By Pat Graham
Imagine Tyreek Hill catching passes again from Patrick Mahomes. Not in a Super Bowl, either, but with a gold medal on the line for Team USA.
Anything's about to become possible after flag football was elevated to Olympic status. The non-contact sport was added to the program for the 2028 Summer Games in Los Angeles. Miami's Hill and Kansas City's Mahomes are among the NFL players who’ve shown an interest in possibly wearing the red, white and blue in the Olympics.
Flag football is a sport many may have grown up playing in the backyard or at recess in elementary school or in gym class or through leagues. In this version of American football, everyone is eligible to catch a pass on offense. And on defense, ending up with a flag is a good thing (it's how you stop a player). The NFL has jumped on board, too, adding flag football to the league's Pro Bowl activities.
What are the rules?
The standard style of the game is five-on-five with no linemen. It's played on a field that’s 50 yards long — along with 10 yards for each end zone — and 25 yards wide. That's about half the size of an NFL field. A stop is made by ripping off one of the flags attached by a belt to a ball carrier’s waist. The offensive team has four downs to reach midfield for a first down. If they reach midfield, the team has four more downs to score.
An offensive touchdown is worth six points with the subsequent extra-point attempt varying in value. A successful try from the 5-yard line is awarded one point, while a successful attempt from the 10-yard line is awarded two points. A defensive touchdown earns two points.
Each game consists of two 20-minute halves, and the clock stops within the final two minutes of each half. If a game is tied after regulation, there is an overtime period where each team receives an offensive possession. There are no running plays when a team is 5 yards or less from the end zone.
What equipment is needed to play?
Flags, a belt to hold the flags, cleats, jerseys, mouth guard and, of course, the ball. There are 12 players on a roster. The governing body for the sport is the International Federation of American Football (IFAF).
Is flag football in the Olympics forever?
The sport was one of five added for the LA Games. But it’s only an invitational sport for the moment. Another invitational sport, breakdance, will make its Olympic debut in Paris this summer but won’t return for LA. The flag football community is already working ahead for the 2032 Brisbane Games.
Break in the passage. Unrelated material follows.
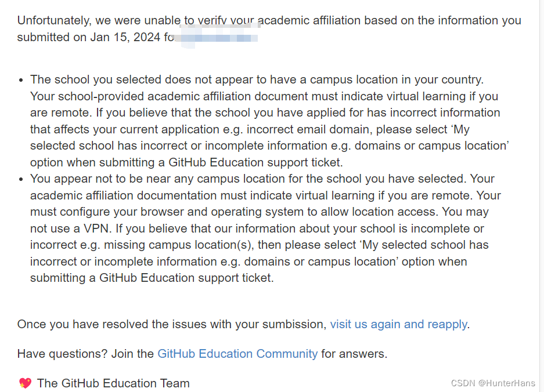Click the sparkling heart emoji icon
544x392 pixels.
click(x=25, y=383)
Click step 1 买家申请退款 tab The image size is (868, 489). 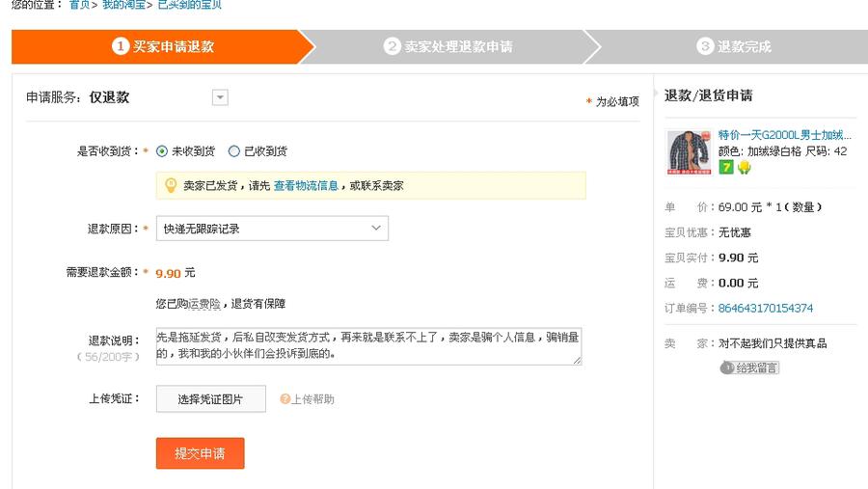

“So we clearly give ourselves the best chance for longevity and ultimately becoming a true sport in the Olympic movement,” Scott Hallenbeck, the CEO of USA Football, said.
Can NFL players compete?
In theory and for now, yes. But really it’s going to boil down to what the league, owners and teams have to say. Some big-name players have already expressed a strong desire to play. It’s a different style of game, though, and the national teams feature world-class players, too. The U.S. men have won four straight world championships, while the women have captured two in a row. But Team Mexico, led by standout QB Diana Flores, won the gold medal at the World Games in 2022.
There could even be a mix of current NFL players, retired ones and those players in the talent-development pipeline for USA Football.
It’s still a ways away, but beginning next season, there are official USA Football sanctioned events, tournaments and combines to kick off the selection process.
“Our job is fundamentally to put together the best team that can go and win gold,” Hallenbeck said. “It’s that simple.”
What can this mean for flag football going forward?
There are eight states — Alabama, Alaska, Arizona, California, Florida, Georgia, Nevada, and New York — that have sanctioned girls flag football as a high school varsity sport. In addition, there are around two dozen NAIA schools that played women's flag football in 2023 — and more plan to be in upcoming seasons.
According to USA Football research, more than 1 million kids between the ages of 6 and 12 played the sport in 2022. There's also been more than 1.5 million participants between 6 and 17 who have played in each of the past two seasons.